提示文 »
-- -- --

こんにちは。
先日夫と話していてどうしても思い出せなかったことがありました。
数年前に行った場所でおじさんがギターを演奏しながら歌っていたのですが、それがとても印象的だったのです。
しばらくはその歌が頭から離れないくらいだったのに、あれ、喉元まで出かかっているのにどうしても出てこない……。
気持ち良い天気の中、歩いていたのに、わたしの頭の中は一気に“あの日のおじさん”でいっぱいになってしまいました。
かたや夫はもうどうだって良さそうに歩いていて切り替えの早さと寝る早さはギネス級なのですが、執着の強いわたしはいつまでも……。
「もう忘れよう」と言われ「うん、分かった」とは言うものの、そしてほかのことに一生懸命目を向けようとするもののそれができなくてめちゃくちゃ辛い。その頃にはおじさんを恨む始末……。
でもよく見る光景でもありますね。例えばむかしのCMソングが思い出せないとか。でもそれだったらなんとかネットで調べられそうだけど、おじさんが気持ちよさそうに飲み屋街でギターを手に揺られている光景しか浮かばない。

-- -- --

提供資料 »
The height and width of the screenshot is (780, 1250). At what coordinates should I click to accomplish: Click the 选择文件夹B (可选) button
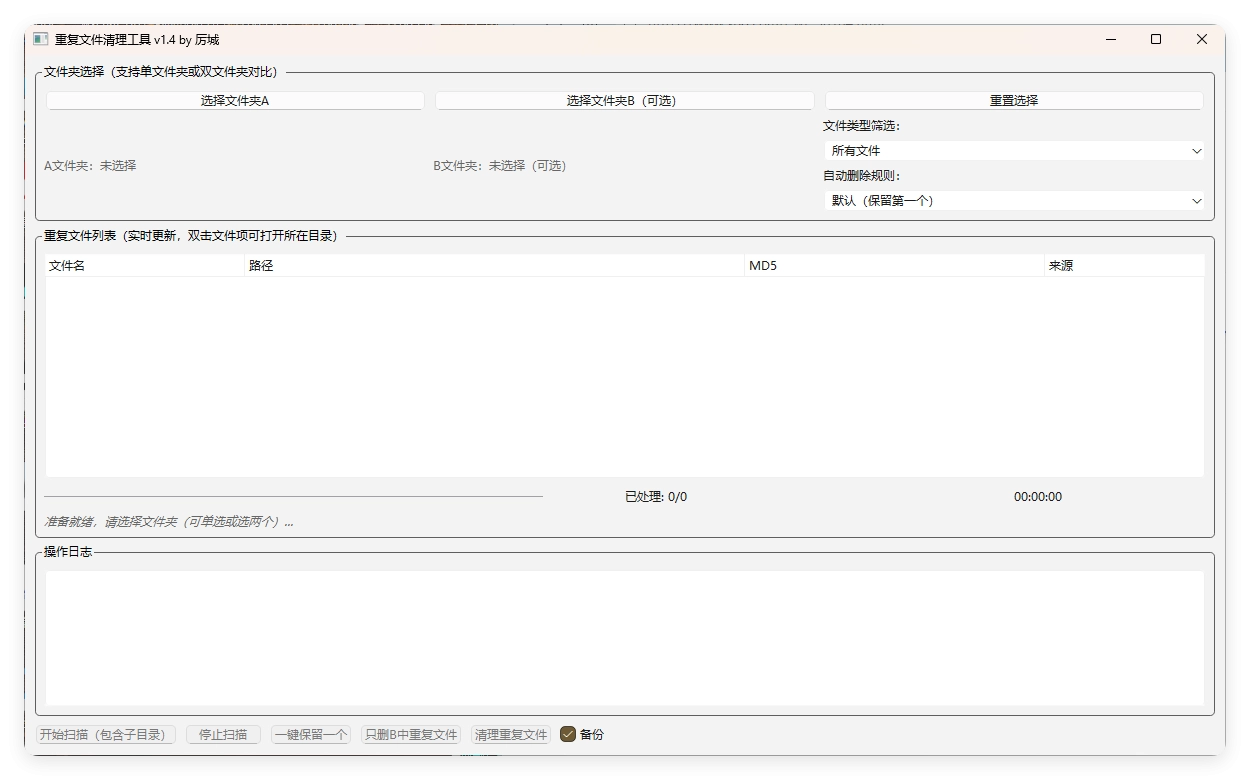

-- -- --

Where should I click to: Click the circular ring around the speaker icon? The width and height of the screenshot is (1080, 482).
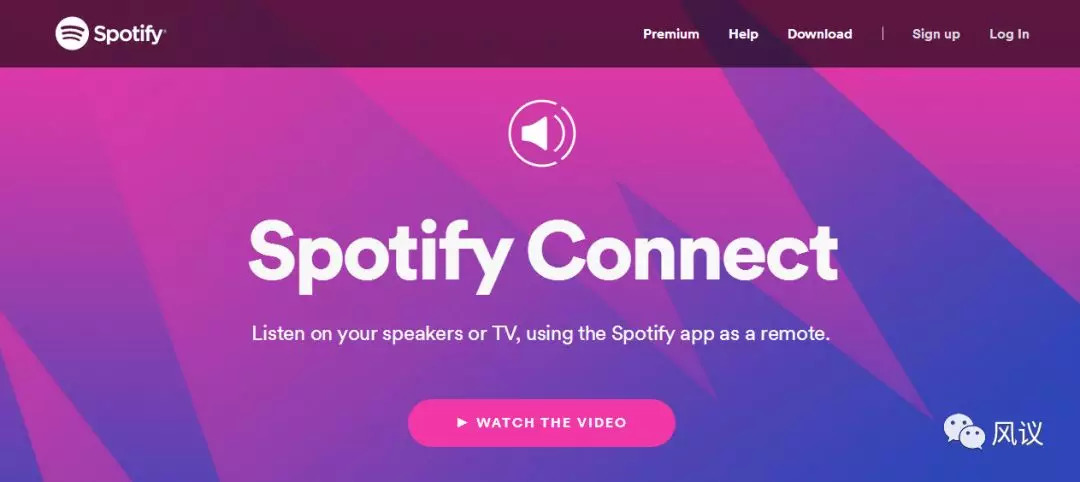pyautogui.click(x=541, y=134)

-- -- --

目標 »
1. 提示文について、次の問いに答えよ。
(a) 数年前に行った場所で、おじさんは何をしていたか。
(b) 夫について、ギネス級だとされているのは何と何の早さか。
(c) 書き手の頭に浮かぶのは、おじさんのどのような光景か。
2. 提示文の「気持ち良い天気の中、歩いてい」から「れている光景しか浮かばない。」までを、一字も変えずにすべて書き写せ。

課題の解答 »
1.
(a) ギターを演奏しながら歌っていた。
(b) 切り替えの早さと寝る早さ。
(c) おじさんが気持ちよさそうに飲み屋街でギターを手に揺られている光景。

2.
気持ち良い天気の中、歩いていたのに、わたしの頭の中は一気に“あの日のおじさん”でいっぱいになってしまいました。
かたや夫はもうどうだって良さそうに歩いていて切り替えの早さと寝る早さはギネス級なのですが、執着の強いわたしはいつまでも……。
「もう忘れよう」と言われ「うん、分かった」とは言うものの、そしてほかのことに一生懸命目を向けようとするもののそれができなくてめちゃくちゃ辛い。その頃にはおじさんを恨む始末……。
でもよく見る光景でもありますね。例えばむかしのCMソングが思い出せないとか。でもそれだったらなんとかネットで調べられそうだけど、おじさんが気持ちよさそうに飲み屋街でギターを手に揺られている光景しか浮かばない。